[Available data]

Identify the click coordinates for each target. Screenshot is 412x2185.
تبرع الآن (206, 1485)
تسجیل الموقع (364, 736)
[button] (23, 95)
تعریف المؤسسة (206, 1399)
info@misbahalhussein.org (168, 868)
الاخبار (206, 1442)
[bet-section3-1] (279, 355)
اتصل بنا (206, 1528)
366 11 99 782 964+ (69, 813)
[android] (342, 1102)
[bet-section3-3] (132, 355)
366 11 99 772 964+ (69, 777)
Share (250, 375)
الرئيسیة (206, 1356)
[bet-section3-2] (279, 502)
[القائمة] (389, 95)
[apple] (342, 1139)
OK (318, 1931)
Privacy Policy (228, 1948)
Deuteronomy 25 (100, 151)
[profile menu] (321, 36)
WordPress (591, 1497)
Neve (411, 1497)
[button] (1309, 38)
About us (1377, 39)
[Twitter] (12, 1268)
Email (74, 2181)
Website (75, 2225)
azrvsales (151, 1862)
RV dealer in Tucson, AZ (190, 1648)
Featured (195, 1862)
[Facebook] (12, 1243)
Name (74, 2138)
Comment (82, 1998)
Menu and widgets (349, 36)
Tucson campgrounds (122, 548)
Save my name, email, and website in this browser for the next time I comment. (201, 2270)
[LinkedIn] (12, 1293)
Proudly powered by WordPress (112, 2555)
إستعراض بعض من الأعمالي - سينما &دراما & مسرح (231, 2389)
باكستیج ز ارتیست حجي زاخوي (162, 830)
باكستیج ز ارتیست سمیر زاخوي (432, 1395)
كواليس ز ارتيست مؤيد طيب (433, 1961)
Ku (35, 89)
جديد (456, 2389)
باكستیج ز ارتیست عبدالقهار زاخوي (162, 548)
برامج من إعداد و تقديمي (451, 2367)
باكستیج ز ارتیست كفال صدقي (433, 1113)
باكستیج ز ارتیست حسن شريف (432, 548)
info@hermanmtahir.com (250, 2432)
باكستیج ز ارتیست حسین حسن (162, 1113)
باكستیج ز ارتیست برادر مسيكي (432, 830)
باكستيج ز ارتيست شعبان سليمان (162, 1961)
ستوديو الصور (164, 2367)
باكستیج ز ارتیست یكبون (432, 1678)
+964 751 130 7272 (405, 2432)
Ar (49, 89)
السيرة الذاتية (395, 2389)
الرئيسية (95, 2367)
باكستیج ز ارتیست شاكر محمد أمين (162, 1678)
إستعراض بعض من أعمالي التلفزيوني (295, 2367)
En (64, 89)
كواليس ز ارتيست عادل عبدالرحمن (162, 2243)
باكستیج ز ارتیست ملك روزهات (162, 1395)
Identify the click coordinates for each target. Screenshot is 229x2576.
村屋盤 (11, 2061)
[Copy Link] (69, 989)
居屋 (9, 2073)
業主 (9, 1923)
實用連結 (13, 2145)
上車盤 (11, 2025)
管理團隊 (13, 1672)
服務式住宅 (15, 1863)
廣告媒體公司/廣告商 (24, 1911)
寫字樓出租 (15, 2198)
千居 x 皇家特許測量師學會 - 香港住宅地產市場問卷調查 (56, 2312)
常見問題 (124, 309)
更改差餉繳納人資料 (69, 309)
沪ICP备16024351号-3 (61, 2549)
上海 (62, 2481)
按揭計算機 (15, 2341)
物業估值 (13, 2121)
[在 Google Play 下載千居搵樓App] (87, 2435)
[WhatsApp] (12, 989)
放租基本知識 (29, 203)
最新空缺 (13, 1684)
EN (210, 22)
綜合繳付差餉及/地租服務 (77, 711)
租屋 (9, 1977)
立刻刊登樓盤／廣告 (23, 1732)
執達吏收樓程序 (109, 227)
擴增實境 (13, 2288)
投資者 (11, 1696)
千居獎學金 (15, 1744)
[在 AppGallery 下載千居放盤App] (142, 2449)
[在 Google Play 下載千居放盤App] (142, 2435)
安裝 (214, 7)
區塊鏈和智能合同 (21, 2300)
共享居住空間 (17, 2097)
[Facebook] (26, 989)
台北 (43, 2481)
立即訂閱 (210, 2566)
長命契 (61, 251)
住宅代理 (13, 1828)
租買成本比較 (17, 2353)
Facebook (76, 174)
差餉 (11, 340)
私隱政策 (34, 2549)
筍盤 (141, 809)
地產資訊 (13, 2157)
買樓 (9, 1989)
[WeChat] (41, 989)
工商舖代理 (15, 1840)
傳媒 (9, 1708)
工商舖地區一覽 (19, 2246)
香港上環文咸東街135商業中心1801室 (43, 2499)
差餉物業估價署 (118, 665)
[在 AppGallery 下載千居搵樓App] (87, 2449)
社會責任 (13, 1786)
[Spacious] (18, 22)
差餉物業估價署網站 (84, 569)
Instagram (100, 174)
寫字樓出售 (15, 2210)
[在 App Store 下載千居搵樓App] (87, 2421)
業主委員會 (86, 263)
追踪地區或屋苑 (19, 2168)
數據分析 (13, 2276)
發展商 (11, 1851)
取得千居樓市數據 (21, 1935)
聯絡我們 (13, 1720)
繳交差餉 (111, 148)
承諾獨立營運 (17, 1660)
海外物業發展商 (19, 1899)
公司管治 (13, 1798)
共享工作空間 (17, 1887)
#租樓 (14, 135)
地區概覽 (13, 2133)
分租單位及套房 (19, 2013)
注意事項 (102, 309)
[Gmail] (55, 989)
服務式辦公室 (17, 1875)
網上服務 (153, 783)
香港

[/Available data]

The answer is the full set of records, printed exactly as given.

Identify the click coordinates for each target. Screenshot is 412x2185.
تبرع الآن (206, 1485)
تسجیل الموقع (364, 736)
[button] (23, 95)
تعریف المؤسسة (206, 1399)
info@misbahalhussein.org (168, 868)
الاخبار (206, 1442)
[bet-section3-1] (279, 355)
اتصل بنا (206, 1528)
366 11 99 782 964+ (69, 813)
[android] (342, 1102)
[bet-section3-3] (132, 355)
366 11 99 772 964+ (69, 777)
Share (250, 375)
الرئيسیة (206, 1356)
[bet-section3-2] (279, 502)
[القائمة] (389, 95)
[apple] (342, 1139)
OK (318, 1931)
Privacy Policy (228, 1948)
Deuteronomy 25 (100, 151)
[profile menu] (321, 36)
WordPress (591, 1497)
Neve (411, 1497)
[button] (1309, 38)
About us (1377, 39)
[Twitter] (12, 1268)
Email (74, 2181)
Website (75, 2225)
azrvsales (151, 1862)
RV dealer in Tucson, AZ (190, 1648)
Featured (195, 1862)
[Facebook] (12, 1243)
Name (74, 2138)
Comment (82, 1998)
Menu and widgets (349, 36)
Tucson campgrounds (122, 548)
Save my name, email, and website in this browser for the next time I comment. (201, 2270)
[LinkedIn] (12, 1293)
Proudly powered by WordPress (112, 2555)
إستعراض بعض من الأعمالي - سينما &دراما & مسرح (231, 2389)
باكستیج ز ارتیست حجي زاخوي (162, 830)
باكستیج ز ارتیست سمیر زاخوي (432, 1395)
كواليس ز ارتيست مؤيد طيب (433, 1961)
Ku (35, 89)
جديد (456, 2389)
باكستیج ز ارتیست عبدالقهار زاخوي (162, 548)
برامج من إعداد و تقديمي (451, 2367)
باكستیج ز ارتیست كفال صدقي (433, 1113)
باكستیج ز ارتیست حسن شريف (432, 548)
info@hermanmtahir.com (250, 2432)
باكستیج ز ارتیست حسین حسن (162, 1113)
باكستیج ز ارتیست برادر مسيكي (432, 830)
باكستيج ز ارتيست شعبان سليمان (162, 1961)
ستوديو الصور (164, 2367)
باكستیج ز ارتیست یكبون (432, 1678)
+964 751 130 7272 (405, 2432)
Ar (49, 89)
السيرة الذاتية (395, 2389)
الرئيسية (95, 2367)
باكستیج ز ارتیست شاكر محمد أمين (162, 1678)
إستعراض بعض من أعمالي التلفزيوني (295, 2367)
En (64, 89)
كواليس ز ارتيست عادل عبدالرحمن (162, 2243)
باكستیج ز ارتیست ملك روزهات (162, 1395)
Identify the click coordinates for each target. Screenshot is 229x2576.
村屋盤 (11, 2061)
[Copy Link] (69, 989)
居屋 (9, 2073)
業主 (9, 1923)
實用連結 (13, 2145)
上車盤 (11, 2025)
管理團隊 (13, 1672)
服務式住宅 (15, 1863)
廣告媒體公司/廣告商 (24, 1911)
寫字樓出租 (15, 2198)
千居 x 皇家特許測量師學會 - 香港住宅地產市場問卷調查 (56, 2312)
常見問題 (124, 309)
更改差餉繳納人資料 (69, 309)
沪ICP备16024351号-3 (61, 2549)
上海 (62, 2481)
按揭計算機 (15, 2341)
物業估值 (13, 2121)
[在 Google Play 下載千居搵樓App] (87, 2435)
[WhatsApp] (12, 989)
放租基本知識 (29, 203)
最新空缺 (13, 1684)
EN (210, 22)
綜合繳付差餉及/地租服務 (77, 711)
租屋 (9, 1977)
立刻刊登樓盤／廣告 (23, 1732)
執達吏收樓程序 (109, 227)
擴增實境 (13, 2288)
投資者 (11, 1696)
千居獎學金 (15, 1744)
[在 AppGallery 下載千居放盤App] (142, 2449)
[在 Google Play 下載千居放盤App] (142, 2435)
安裝 (214, 7)
區塊鏈和智能合同 (21, 2300)
共享居住空間 (17, 2097)
[Facebook] (26, 989)
台北 (43, 2481)
立即訂閱 (210, 2566)
長命契 (61, 251)
住宅代理 (13, 1828)
租買成本比較 (17, 2353)
Facebook (76, 174)
差餉 (11, 340)
私隱政策 (34, 2549)
筍盤 (141, 809)
地產資訊 (13, 2157)
買樓 (9, 1989)
[WeChat] (41, 989)
工商舖代理 (15, 1840)
傳媒 (9, 1708)
工商舖地區一覽 (19, 2246)
香港上環文咸東街135商業中心1801室 (43, 2499)
差餉物業估價署 (118, 665)
[在 AppGallery 下載千居搵樓App] (87, 2449)
社會責任 (13, 1786)
[Spacious] (18, 22)
差餉物業估價署網站 (84, 569)
Instagram (100, 174)
寫字樓出售 (15, 2210)
[在 App Store 下載千居搵樓App] (87, 2421)
業主委員會 (86, 263)
追踪地區或屋苑 (19, 2168)
數據分析 (13, 2276)
發展商 (11, 1851)
取得千居樓市數據 (21, 1935)
聯絡我們 (13, 1720)
繳交差餉 (111, 148)
承諾獨立營運 (17, 1660)
海外物業發展商 (19, 1899)
公司管治 (13, 1798)
共享工作空間 (17, 1887)
#租樓 (14, 135)
地區概覽 (13, 2133)
分租單位及套房 (19, 2013)
注意事項 (102, 309)
[Gmail] (55, 989)
服務式辦公室 (17, 1875)
網上服務 (153, 783)
香港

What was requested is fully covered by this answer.